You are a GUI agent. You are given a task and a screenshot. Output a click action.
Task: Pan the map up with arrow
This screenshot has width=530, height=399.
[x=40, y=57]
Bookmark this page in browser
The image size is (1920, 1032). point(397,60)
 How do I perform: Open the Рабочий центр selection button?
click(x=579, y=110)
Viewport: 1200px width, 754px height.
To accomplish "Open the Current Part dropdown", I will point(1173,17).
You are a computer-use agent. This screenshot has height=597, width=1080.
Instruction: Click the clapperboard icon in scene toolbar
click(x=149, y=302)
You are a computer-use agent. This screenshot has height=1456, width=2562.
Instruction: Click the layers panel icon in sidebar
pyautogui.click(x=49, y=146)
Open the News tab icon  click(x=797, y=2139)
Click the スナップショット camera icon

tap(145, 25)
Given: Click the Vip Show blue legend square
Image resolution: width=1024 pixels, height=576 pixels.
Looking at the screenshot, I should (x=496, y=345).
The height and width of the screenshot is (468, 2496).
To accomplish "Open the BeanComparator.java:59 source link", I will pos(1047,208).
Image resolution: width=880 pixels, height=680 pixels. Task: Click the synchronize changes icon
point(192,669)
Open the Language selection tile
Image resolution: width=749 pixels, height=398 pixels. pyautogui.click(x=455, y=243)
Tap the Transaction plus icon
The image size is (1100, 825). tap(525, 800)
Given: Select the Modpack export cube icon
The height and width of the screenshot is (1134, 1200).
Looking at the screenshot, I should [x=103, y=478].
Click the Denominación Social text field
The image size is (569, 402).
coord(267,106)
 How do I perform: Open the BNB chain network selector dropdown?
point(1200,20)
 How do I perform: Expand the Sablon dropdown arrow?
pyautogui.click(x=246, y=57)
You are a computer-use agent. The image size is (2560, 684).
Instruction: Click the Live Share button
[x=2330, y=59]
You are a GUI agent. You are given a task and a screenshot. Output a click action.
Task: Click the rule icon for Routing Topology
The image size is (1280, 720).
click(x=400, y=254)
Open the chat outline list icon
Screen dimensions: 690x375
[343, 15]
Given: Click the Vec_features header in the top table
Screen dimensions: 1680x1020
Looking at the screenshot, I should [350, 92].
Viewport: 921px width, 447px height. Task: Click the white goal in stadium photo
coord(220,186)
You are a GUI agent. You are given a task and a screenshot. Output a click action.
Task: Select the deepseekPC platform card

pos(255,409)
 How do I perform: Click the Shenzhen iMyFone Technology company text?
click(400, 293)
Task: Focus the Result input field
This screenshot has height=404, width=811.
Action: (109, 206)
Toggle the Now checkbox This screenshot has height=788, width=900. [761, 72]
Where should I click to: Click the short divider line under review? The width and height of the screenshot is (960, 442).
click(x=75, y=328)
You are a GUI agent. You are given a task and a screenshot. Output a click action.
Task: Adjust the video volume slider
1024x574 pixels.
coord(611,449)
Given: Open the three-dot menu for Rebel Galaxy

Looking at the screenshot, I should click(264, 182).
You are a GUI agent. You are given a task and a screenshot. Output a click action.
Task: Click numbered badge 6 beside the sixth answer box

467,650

YOUR OBJECTIVE: Return every record exactly as it was given.

OUTPUT OF THE TASK:
You are a GUI agent. You are given a task and a screenshot. Output a click action.
Task: Pan the map up with arrow
This screenshot has width=530, height=399.
[x=40, y=57]
Bookmark this page in browser
The image size is (1920, 1032). point(397,60)
 How do I perform: Open the Рабочий центр selection button?
click(x=579, y=110)
Viewport: 1200px width, 754px height.
To accomplish "Open the Current Part dropdown", I will point(1173,17).
You are a computer-use agent. This screenshot has height=597, width=1080.
Instruction: Click the clapperboard icon in scene toolbar
click(x=149, y=302)
You are a computer-use agent. This screenshot has height=1456, width=2562.
Instruction: Click the layers panel icon in sidebar
pyautogui.click(x=49, y=146)
Open the News tab icon  click(x=797, y=2139)
Click the スナップショット camera icon

tap(145, 25)
Given: Click the Vip Show blue legend square
Image resolution: width=1024 pixels, height=576 pixels.
Looking at the screenshot, I should (x=496, y=345).
The height and width of the screenshot is (468, 2496).
To accomplish "Open the BeanComparator.java:59 source link", I will pos(1047,208).
Image resolution: width=880 pixels, height=680 pixels. Task: Click the synchronize changes icon
point(192,669)
Open the Language selection tile
Image resolution: width=749 pixels, height=398 pixels. pyautogui.click(x=455, y=243)
Tap the Transaction plus icon
The image size is (1100, 825). tap(525, 800)
Given: Select the Modpack export cube icon
The height and width of the screenshot is (1134, 1200).
Looking at the screenshot, I should [x=103, y=478].
Click the Denominación Social text field
The image size is (569, 402).
coord(267,106)
 How do I perform: Open the BNB chain network selector dropdown?
point(1200,20)
 How do I perform: Expand the Sablon dropdown arrow?
pyautogui.click(x=246, y=57)
You are a computer-use agent. The image size is (2560, 684).
Instruction: Click the Live Share button
[x=2330, y=59]
You are a GUI agent. You are given a task and a screenshot. Output a click action.
Task: Click the rule icon for Routing Topology
The image size is (1280, 720).
click(x=400, y=254)
Open the chat outline list icon
Screen dimensions: 690x375
[343, 15]
Given: Click the Vec_features header in the top table
Screen dimensions: 1680x1020
Looking at the screenshot, I should [350, 92].
Viewport: 921px width, 447px height. Task: Click the white goal in stadium photo
coord(220,186)
You are a GUI agent. You are given a task and a screenshot. Output a click action.
Task: Select the deepseekPC platform card

pos(255,409)
 How do I perform: Click the Shenzhen iMyFone Technology company text?
click(400, 293)
Task: Focus the Result input field
This screenshot has height=404, width=811.
Action: (109, 206)
Toggle the Now checkbox This screenshot has height=788, width=900. [761, 72]
Where should I click to: Click the short divider line under review? The width and height of the screenshot is (960, 442).
click(x=75, y=328)
You are a GUI agent. You are given a task and a screenshot. Output a click action.
Task: Adjust the video volume slider
1024x574 pixels.
coord(611,449)
Given: Open the three-dot menu for Rebel Galaxy

Looking at the screenshot, I should click(264, 182).
You are a GUI agent. You are given a task and a screenshot. Output a click action.
Task: Click numbered badge 6 beside the sixth answer box

467,650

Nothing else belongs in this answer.